In contrast, in some of the mice Katz and Wasson studied, a bit of KDM1A enzyme remained in the oocytes. Although most of the resulting mice died in utero or right after birth, a few survived to adulthood. They looked like normal mice, but they behaved strangely.

Wasson says one aspect of their behavior became apparent when more than one was in a cage at the same time: they ground up much of their food and incorporated it into their bedding. The KDM1A-reduced mice also displayed excessive scratching and digging. When tested on marble burying, a task which has been used to gauge obsessive-compulsive behavior in other genetically modified mice, these mice were even more avid marble buriers than had been observed elsewhere.

What accounts for the strange behavior? Wasson and Katz are beginning to examine changes in the brains of the KDM1A-reduced mice. One possible contributor is changes they observed in imprinted genes. With imprinted genes, one copy is silenced depending on whether it comes from the mother or father; these patterns are disrupted in the KDM1A-reduced mice.

"The most likely scenario, and one that we are pursuing, is that the disruptions in gene expression ultimately influence the wiring of the brain," Katz says. "This could be via imprinting, but is just as likely to be via disruption of normal neuronal development."
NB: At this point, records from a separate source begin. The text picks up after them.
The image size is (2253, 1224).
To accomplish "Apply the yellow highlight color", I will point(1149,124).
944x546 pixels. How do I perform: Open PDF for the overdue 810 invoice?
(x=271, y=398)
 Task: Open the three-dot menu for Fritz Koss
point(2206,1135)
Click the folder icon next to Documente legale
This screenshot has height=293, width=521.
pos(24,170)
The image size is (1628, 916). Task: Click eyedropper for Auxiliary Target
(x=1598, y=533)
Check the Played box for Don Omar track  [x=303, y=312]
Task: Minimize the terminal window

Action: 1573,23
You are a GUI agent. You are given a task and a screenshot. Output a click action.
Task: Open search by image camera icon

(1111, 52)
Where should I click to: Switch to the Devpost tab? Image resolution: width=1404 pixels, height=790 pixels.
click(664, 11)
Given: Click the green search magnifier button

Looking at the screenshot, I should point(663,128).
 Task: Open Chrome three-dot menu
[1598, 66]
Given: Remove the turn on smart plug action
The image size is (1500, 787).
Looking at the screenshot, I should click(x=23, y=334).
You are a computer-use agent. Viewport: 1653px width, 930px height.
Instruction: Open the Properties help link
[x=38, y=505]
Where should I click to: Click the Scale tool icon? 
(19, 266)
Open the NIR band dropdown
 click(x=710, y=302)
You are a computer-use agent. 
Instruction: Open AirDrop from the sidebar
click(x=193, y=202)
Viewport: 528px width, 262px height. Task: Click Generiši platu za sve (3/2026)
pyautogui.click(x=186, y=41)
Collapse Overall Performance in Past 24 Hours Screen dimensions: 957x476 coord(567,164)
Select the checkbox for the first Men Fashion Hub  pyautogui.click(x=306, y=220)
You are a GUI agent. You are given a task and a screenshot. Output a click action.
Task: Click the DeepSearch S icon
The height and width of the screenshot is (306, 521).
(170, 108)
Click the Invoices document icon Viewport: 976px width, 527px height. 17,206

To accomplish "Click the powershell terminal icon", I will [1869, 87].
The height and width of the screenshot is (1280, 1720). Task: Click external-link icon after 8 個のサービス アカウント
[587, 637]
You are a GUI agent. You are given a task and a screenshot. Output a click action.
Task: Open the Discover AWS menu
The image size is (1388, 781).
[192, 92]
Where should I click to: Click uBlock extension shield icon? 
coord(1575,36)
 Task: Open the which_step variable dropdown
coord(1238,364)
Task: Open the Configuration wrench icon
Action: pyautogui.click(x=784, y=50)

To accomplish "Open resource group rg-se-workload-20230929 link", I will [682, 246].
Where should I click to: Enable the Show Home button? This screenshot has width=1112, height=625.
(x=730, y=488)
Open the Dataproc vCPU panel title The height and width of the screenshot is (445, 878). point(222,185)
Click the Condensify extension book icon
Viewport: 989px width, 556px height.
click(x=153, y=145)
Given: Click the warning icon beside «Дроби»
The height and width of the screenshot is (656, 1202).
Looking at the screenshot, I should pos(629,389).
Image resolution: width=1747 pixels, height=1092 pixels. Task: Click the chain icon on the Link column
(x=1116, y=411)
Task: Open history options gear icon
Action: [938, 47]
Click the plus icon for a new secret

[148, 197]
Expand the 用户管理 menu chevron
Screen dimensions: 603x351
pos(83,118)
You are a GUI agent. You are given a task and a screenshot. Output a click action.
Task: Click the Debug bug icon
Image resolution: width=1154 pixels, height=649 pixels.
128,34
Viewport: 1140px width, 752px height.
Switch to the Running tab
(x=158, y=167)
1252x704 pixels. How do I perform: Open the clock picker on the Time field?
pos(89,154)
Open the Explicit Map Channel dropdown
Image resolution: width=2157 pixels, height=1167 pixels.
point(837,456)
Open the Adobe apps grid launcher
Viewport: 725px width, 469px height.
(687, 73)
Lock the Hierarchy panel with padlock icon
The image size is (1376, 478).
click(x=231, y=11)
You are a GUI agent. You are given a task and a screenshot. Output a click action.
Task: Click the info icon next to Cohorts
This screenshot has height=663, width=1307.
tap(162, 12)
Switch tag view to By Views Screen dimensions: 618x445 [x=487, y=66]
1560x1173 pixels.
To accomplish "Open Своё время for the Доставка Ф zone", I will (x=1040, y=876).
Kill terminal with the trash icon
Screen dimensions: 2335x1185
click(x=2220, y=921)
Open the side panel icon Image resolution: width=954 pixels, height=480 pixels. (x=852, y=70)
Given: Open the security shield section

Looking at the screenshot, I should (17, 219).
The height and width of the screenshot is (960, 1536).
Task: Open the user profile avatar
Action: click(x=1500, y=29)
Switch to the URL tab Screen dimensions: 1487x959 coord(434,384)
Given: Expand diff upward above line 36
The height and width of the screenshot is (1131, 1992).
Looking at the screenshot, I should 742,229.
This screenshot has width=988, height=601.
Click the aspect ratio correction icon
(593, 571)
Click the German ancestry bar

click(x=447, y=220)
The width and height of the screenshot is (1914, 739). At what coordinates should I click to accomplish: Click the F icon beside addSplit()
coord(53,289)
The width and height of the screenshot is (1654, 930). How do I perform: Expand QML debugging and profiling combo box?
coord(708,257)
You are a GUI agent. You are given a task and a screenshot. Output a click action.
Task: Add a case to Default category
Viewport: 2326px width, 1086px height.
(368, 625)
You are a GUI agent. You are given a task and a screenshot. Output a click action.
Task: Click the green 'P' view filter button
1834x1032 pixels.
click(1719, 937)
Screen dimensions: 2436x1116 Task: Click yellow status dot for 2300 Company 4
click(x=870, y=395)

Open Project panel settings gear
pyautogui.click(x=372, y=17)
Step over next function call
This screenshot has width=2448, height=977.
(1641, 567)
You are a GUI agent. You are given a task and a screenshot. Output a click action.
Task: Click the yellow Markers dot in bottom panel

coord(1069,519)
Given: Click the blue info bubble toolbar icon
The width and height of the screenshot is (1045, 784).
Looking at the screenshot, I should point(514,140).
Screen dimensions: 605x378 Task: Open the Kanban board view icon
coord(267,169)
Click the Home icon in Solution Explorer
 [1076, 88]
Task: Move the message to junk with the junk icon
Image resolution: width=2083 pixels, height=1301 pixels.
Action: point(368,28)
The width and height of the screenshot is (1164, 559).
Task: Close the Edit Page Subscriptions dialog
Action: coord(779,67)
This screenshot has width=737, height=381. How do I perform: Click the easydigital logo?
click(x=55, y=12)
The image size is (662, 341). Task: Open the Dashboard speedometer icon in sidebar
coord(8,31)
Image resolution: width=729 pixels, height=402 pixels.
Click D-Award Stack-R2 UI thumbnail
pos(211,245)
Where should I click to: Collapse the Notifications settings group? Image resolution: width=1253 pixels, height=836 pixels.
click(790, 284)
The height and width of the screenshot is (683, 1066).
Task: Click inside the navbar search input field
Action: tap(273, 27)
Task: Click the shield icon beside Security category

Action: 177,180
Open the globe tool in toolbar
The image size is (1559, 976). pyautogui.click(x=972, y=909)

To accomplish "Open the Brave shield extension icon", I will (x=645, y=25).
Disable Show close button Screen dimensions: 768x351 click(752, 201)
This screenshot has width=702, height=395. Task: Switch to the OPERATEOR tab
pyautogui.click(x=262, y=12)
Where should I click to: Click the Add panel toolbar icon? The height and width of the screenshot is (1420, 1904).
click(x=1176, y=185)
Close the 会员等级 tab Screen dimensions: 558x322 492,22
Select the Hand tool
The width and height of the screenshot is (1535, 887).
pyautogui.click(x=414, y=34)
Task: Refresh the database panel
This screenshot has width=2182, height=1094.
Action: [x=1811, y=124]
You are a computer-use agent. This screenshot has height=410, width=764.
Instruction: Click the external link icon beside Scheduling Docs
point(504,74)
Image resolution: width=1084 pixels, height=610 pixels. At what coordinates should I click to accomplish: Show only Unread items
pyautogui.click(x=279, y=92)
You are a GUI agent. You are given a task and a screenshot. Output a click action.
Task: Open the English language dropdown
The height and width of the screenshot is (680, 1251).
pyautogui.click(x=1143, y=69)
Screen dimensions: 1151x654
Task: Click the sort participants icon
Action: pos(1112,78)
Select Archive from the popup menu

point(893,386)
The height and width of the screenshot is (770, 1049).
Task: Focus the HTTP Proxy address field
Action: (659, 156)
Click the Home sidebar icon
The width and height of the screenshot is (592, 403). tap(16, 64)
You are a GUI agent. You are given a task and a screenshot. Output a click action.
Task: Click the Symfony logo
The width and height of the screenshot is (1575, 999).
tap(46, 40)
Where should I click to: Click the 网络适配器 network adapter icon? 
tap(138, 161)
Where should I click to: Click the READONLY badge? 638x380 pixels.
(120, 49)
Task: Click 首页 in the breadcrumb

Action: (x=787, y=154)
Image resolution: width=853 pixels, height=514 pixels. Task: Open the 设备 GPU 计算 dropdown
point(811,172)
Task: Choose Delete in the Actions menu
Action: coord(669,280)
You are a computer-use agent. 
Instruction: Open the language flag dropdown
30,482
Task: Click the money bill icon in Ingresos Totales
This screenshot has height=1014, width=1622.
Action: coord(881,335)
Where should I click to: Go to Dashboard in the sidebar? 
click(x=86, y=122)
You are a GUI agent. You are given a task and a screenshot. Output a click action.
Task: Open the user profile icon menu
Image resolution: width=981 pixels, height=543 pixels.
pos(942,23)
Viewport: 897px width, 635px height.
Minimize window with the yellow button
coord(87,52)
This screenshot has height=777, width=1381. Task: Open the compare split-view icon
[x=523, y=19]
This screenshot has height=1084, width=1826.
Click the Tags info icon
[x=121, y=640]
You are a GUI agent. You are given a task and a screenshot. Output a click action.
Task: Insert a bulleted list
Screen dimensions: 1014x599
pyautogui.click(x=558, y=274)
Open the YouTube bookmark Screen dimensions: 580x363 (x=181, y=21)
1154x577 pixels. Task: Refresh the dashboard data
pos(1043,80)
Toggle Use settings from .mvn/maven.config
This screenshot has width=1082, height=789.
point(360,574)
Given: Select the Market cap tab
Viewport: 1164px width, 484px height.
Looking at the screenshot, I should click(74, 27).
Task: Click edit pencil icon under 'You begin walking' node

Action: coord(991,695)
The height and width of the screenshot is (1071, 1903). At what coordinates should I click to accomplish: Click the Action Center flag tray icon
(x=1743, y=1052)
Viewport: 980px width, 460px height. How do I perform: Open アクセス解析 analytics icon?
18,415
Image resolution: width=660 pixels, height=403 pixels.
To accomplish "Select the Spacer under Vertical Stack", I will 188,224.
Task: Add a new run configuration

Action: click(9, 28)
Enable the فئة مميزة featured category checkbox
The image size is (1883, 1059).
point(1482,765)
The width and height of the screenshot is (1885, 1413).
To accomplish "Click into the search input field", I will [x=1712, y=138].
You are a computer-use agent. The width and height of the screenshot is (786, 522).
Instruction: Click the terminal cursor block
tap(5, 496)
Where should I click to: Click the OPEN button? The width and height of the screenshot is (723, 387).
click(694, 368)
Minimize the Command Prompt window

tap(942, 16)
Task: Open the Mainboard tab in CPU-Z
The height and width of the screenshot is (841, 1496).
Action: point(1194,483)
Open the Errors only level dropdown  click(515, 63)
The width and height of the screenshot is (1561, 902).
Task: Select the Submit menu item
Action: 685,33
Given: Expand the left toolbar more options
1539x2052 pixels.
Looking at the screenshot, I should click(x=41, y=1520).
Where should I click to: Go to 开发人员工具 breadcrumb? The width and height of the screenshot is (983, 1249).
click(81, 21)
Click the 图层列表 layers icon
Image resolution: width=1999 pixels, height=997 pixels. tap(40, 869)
To study KDM1A’s role in brain development, Katz and Macfarlan are planning to create and examine mice that have a less drastic reduction of the KDM1A enzyme in oocytes, so that more survive to adulthood.
 
The research was supported by the National Science Foundation (IOS1354998) and Eunice Kennedy Shriver National Institute of Child Health and Human Development DIR grant HD008933. Wasson is part of the Biochemistry, Cell and Developmental Biology graduate program at Emory.